Living on a boat is extremely intense, particularly so when you are doing it with small children. When you meet other cruisers, especially those sailing with families there is an instant bond. When you talk about some of the ups and downs you can see in their faces they really GET IT. They have been there and have all had similar experiences, they see when you need help and Wolf and I have so often been over-whelmed by the support we have received from fellow cruisers. People we don’t know from Adam who are there to lend a hand and go beyond the pail to assist.

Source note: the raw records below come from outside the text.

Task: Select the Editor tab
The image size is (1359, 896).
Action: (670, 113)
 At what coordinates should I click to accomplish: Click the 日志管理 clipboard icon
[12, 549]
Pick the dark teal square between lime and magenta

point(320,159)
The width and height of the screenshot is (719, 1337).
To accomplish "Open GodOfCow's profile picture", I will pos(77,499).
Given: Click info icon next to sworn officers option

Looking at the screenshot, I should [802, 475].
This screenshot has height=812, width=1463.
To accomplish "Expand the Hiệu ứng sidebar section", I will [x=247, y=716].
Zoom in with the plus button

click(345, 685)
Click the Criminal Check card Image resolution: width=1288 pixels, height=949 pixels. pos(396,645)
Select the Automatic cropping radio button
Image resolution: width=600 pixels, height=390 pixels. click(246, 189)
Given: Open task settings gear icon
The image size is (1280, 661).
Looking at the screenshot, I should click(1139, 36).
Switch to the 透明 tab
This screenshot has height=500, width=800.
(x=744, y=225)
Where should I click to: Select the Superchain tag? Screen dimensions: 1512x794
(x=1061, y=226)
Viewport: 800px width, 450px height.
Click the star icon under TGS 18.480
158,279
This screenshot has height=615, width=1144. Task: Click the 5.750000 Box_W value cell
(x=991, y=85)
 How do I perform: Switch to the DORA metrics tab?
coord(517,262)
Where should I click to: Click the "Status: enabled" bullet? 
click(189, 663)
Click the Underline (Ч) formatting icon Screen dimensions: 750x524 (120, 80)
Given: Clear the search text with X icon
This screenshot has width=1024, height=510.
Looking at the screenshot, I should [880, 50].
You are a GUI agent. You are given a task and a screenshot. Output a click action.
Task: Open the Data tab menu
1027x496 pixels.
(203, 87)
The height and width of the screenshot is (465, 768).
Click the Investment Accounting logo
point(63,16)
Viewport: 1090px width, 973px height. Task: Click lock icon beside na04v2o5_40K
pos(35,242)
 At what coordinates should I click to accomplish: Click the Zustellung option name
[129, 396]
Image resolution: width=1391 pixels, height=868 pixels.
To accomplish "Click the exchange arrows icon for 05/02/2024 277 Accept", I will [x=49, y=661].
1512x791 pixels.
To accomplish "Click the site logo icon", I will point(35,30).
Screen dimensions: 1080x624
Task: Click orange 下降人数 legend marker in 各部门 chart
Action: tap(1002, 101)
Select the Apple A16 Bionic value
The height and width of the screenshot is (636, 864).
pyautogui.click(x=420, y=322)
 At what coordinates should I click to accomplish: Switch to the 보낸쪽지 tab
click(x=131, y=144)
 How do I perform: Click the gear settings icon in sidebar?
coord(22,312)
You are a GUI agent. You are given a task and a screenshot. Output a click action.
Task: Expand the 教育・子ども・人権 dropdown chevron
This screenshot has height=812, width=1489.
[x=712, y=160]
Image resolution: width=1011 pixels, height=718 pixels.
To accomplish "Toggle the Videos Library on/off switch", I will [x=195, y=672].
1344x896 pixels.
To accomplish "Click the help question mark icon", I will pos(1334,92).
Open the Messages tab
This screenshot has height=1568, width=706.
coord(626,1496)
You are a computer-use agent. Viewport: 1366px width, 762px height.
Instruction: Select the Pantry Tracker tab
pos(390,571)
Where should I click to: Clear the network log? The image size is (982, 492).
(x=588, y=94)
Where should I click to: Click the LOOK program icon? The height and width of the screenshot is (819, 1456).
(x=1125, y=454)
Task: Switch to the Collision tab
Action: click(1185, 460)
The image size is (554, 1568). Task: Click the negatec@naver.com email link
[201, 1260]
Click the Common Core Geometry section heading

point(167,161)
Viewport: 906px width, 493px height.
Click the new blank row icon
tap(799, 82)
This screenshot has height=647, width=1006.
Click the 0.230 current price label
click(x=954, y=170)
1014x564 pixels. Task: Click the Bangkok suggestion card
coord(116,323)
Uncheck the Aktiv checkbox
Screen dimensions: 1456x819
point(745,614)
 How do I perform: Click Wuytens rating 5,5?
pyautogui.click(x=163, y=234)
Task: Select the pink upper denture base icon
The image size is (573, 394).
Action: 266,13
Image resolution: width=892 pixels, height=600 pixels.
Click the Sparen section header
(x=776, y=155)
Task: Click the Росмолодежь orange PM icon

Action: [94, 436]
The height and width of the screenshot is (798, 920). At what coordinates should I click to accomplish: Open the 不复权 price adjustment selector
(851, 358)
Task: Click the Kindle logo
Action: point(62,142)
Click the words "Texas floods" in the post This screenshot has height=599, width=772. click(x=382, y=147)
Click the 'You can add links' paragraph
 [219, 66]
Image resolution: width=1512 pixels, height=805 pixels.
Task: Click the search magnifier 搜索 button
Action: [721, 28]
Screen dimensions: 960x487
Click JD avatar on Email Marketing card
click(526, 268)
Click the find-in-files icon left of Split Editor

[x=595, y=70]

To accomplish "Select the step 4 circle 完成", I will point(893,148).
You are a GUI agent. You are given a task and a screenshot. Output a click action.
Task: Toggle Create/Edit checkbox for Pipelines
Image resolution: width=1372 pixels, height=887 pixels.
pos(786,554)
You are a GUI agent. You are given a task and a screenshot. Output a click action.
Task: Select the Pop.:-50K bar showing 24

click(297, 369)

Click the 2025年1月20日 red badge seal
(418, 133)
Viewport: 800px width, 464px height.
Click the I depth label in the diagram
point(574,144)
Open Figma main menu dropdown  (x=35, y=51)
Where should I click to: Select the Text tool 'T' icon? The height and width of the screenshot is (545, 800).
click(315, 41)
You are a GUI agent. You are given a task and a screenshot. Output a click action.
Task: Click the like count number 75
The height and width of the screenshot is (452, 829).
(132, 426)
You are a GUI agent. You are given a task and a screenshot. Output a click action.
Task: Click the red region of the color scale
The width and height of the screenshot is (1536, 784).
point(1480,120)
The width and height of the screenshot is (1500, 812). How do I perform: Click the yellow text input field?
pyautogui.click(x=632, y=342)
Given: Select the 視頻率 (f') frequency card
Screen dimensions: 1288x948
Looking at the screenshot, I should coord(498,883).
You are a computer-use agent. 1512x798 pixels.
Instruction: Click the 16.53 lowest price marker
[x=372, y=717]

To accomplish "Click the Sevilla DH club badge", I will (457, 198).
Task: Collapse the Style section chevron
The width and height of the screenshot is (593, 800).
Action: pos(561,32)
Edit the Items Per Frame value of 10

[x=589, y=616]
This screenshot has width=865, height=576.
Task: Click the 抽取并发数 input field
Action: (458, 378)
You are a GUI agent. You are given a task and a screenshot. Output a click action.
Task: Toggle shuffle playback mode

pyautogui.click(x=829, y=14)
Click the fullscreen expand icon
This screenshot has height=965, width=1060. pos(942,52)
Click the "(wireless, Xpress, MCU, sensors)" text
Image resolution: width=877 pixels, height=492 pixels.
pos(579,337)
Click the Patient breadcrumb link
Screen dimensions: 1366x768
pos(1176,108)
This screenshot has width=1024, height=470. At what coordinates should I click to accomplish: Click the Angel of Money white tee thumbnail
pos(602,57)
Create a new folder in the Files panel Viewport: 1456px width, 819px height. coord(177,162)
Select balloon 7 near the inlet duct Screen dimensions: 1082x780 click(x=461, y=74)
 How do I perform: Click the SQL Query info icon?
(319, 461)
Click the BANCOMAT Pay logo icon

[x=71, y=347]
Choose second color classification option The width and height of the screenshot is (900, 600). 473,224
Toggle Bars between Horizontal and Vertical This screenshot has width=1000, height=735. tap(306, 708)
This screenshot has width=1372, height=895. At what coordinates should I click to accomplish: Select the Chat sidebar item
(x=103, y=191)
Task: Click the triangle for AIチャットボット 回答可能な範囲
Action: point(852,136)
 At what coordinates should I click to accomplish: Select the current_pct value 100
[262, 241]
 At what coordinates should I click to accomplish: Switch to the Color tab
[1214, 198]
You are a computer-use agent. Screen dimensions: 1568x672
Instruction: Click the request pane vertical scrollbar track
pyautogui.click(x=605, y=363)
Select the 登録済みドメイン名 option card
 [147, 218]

I read an interesting article the other day about a town in India where the women used always go to do their washing together. When all the households in the town got washing machines the women started to suffer from depression. The absence of that time spent together building bonds was detrimental. This story especially resonated with me because a few of the moms here on the family pontoon have been doing just that. Going all together to do the washing. After the kids are in bed, we head out with bags of dirty washing, a few bottles wine and some nibbles. We share stories and experiences and have created strong and fast friendships as a result. So much so that the other day when I was feeling particularly over tired and over whelmed trying to get some order in the boat in advance of my mum and aunt arriving one of the girls recognised it (even before Wolf did) and stepped in to take some of the burden off my shoulders. I was and remain so intensely grateful and touched it makes my eyes water each time I think of it. I was at tipping point and she caught me before I fell over the edge. That’s community and it’s alive and kicking vibrantly here on the family pontoon in Las Palmas.

This is the thing I will remember and cherish most about the weeks we have spent here. Everyone has been so busy, stressed and excited with a never ending to do list yet always available for a chat or a laugh. The friendships we have made and the community we are building are priceless and enrich our daily lives beyond measure. Today I wanted to pay tribute to that to say thank you to all who have enriched our experience and to say to all our fellow cruisers we are here to help if you need it. Whether that be someone to look after the kids for you whilst you get some jobs done, some tools you need to borrow, an ear to bitch to when the day has been too much or just someone to share a sundowner with at the end of the day.

Boat life is intense, empowering, humbling and vibrant but it never needs to be lonely.